*** Opening Excerpted records ***
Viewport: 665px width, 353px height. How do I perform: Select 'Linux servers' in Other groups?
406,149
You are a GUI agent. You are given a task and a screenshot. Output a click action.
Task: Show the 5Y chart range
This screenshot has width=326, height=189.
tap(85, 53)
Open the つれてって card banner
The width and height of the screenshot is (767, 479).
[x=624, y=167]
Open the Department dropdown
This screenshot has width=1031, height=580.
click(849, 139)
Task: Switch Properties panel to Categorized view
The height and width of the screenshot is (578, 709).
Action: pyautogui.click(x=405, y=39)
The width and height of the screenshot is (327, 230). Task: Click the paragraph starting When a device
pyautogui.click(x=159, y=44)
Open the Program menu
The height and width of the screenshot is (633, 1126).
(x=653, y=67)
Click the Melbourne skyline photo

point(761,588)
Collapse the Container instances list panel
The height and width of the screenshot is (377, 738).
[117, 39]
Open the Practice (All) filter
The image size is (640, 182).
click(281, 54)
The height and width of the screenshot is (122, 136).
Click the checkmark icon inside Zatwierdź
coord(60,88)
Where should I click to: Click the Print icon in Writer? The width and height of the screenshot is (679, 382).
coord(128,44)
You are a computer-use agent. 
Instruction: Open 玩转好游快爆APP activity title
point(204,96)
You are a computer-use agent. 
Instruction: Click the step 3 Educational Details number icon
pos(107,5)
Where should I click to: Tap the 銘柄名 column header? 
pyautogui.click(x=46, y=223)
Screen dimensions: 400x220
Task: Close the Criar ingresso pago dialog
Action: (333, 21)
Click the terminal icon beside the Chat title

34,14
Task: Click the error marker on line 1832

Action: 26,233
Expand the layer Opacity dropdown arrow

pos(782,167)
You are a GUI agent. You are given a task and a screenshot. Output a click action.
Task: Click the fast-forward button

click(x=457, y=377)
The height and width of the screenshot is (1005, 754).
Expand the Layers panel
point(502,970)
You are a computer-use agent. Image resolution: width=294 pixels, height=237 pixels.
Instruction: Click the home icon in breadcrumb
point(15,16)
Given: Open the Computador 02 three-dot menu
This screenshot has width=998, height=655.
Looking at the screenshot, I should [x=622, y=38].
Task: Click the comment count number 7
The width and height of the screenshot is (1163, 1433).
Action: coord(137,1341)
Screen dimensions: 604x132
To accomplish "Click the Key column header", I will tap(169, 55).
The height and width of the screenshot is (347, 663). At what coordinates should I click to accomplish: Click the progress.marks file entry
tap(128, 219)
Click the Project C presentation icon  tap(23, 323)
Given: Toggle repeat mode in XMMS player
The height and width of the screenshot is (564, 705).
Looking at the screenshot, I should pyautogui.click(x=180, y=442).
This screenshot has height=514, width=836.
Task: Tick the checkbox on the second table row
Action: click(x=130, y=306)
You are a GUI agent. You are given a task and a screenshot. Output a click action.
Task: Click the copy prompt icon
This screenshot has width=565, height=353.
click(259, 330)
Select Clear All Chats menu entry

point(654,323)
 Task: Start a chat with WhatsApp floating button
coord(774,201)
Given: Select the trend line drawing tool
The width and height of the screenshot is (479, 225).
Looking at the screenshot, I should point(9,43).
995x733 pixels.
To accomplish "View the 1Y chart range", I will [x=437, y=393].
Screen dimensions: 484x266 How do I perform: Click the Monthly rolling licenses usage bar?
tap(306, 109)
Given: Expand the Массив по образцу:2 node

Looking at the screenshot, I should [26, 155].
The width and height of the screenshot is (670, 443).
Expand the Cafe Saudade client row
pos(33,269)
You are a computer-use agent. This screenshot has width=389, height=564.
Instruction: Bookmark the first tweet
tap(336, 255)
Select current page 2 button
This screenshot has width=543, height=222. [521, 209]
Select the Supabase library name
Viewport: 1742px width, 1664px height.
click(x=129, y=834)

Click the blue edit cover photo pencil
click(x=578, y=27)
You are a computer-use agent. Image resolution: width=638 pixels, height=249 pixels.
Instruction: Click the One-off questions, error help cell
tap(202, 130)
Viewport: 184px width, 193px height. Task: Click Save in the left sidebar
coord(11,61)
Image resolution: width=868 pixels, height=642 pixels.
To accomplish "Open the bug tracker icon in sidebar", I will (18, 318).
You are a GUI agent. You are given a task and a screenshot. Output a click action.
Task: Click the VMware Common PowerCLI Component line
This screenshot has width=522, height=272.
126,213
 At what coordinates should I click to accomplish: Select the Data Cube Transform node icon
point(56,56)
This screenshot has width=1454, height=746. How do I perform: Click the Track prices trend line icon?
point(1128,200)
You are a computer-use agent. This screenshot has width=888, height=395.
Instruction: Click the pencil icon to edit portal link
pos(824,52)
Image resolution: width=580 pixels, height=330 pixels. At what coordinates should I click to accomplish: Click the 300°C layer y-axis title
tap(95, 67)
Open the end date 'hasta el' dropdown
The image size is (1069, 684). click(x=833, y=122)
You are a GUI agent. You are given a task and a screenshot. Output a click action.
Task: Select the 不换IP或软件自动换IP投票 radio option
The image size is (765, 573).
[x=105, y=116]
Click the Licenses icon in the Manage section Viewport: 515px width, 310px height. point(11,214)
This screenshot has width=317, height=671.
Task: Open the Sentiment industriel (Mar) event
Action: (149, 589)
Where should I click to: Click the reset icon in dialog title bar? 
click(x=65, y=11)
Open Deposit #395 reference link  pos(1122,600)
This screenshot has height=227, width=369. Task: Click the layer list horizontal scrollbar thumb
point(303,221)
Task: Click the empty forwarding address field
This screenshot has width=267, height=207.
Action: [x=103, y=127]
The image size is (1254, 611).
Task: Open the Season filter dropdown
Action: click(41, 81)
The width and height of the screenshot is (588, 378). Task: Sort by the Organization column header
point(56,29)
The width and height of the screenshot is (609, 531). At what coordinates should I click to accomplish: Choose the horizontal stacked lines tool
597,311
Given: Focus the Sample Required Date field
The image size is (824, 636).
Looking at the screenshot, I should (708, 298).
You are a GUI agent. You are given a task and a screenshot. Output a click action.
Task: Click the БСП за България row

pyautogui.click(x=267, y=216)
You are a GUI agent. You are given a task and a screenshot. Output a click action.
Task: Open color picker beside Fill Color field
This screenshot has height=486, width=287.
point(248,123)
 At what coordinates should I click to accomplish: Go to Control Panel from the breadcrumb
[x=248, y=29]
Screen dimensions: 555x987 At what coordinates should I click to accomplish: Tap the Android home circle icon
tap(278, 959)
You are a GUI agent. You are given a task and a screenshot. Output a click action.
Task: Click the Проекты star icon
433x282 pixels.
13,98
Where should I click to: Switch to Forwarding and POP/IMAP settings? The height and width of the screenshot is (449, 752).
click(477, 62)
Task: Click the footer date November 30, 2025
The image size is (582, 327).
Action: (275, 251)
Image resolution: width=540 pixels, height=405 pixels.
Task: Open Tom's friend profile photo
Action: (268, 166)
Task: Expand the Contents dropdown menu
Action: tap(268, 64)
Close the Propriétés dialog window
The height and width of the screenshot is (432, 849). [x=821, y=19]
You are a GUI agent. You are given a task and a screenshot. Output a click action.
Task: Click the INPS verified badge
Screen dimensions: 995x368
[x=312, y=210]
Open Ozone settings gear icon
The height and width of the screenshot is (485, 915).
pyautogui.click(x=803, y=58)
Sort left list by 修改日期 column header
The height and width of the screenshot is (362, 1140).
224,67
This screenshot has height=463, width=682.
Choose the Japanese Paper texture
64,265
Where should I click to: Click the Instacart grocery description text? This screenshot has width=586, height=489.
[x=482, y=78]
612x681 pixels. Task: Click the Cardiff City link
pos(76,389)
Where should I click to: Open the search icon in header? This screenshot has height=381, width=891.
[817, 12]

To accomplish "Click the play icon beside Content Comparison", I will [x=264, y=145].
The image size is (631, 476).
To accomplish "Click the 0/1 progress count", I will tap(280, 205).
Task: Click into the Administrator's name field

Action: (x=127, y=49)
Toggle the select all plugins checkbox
*** Closing Excerpted records ***
- Work task: Show every line above where "range" is found.

- Response to the exercise:
Task: Show the 5Y chart range
To accomplish "View the 1Y chart range", I will [x=437, y=393].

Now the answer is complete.